##### Recorded data

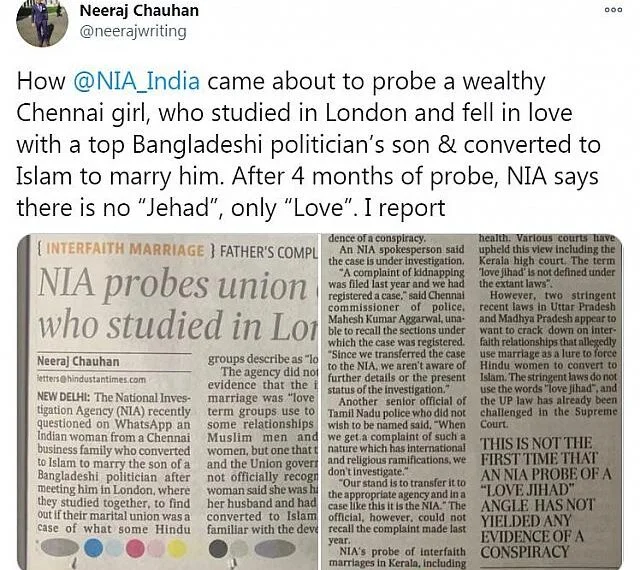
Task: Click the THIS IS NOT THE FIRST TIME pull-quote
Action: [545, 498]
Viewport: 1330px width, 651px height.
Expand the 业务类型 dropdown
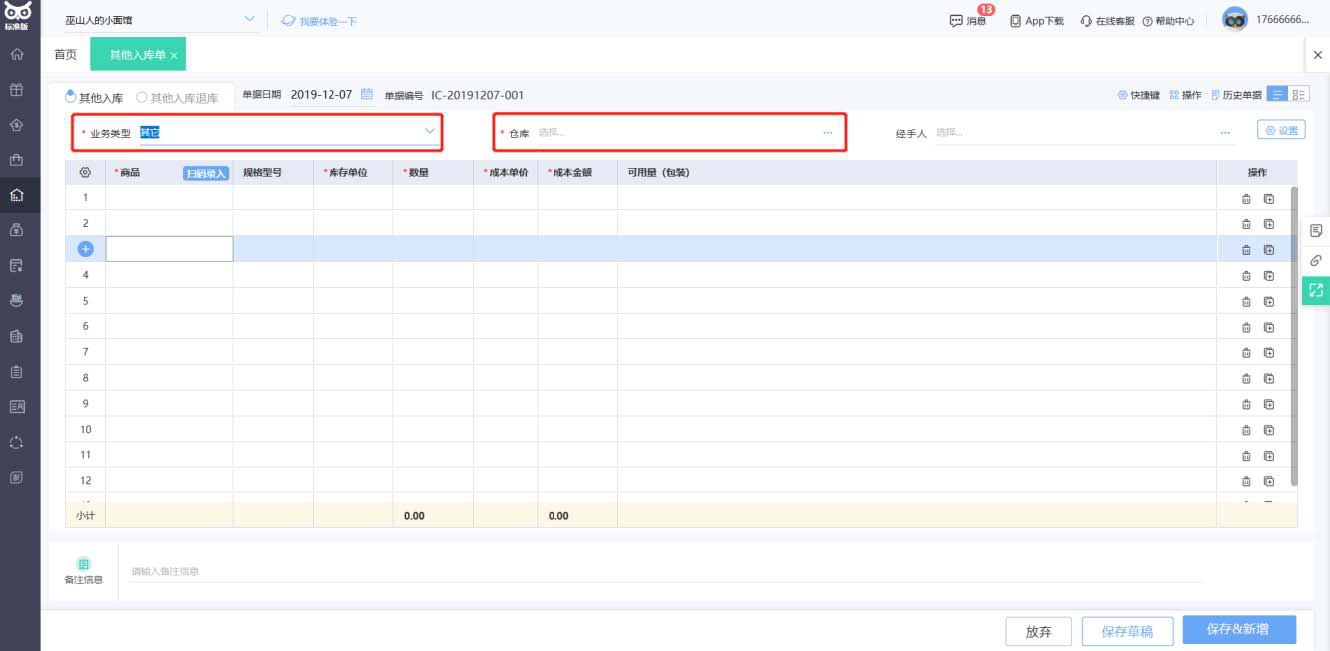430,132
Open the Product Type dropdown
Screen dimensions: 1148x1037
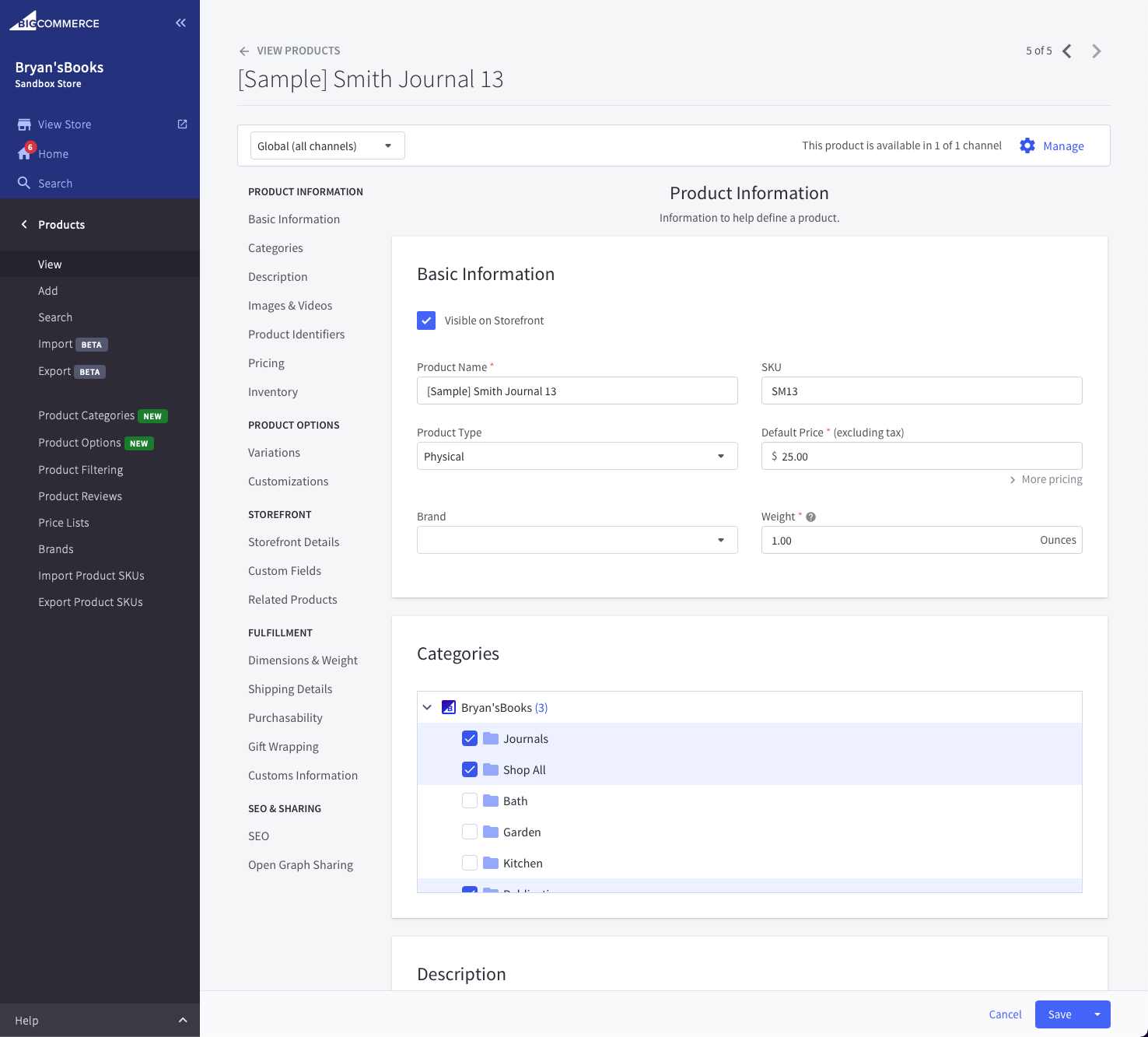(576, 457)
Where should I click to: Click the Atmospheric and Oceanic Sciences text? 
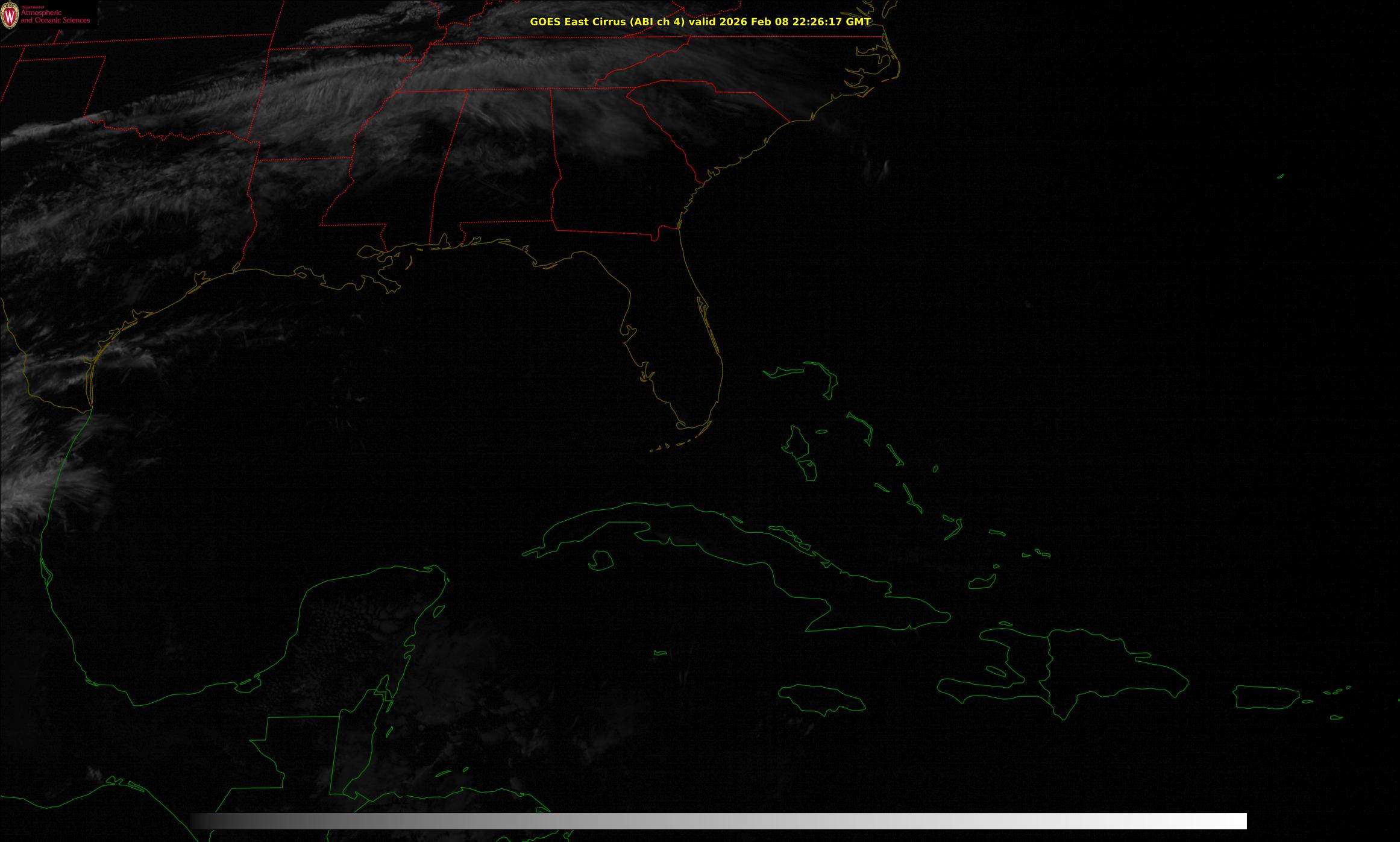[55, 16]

##########
##### Recorded data

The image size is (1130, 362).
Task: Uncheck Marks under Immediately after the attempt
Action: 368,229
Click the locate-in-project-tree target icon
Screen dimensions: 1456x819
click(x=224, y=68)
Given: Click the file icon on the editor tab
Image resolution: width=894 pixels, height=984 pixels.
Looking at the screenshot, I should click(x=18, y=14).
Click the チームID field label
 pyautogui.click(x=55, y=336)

##########

**Stated task:** Reproduce the lines of material between the line containing "The image size is (1130, 362)." and the line containing "pyautogui.click(x=55, y=336)", inclusive.

**In response:**
The image size is (1130, 362).
Task: Uncheck Marks under Immediately after the attempt
Action: 368,229
Click the locate-in-project-tree target icon
Screen dimensions: 1456x819
click(x=224, y=68)
Given: Click the file icon on the editor tab
Image resolution: width=894 pixels, height=984 pixels.
Looking at the screenshot, I should click(x=18, y=14).
Click the チームID field label
 pyautogui.click(x=55, y=336)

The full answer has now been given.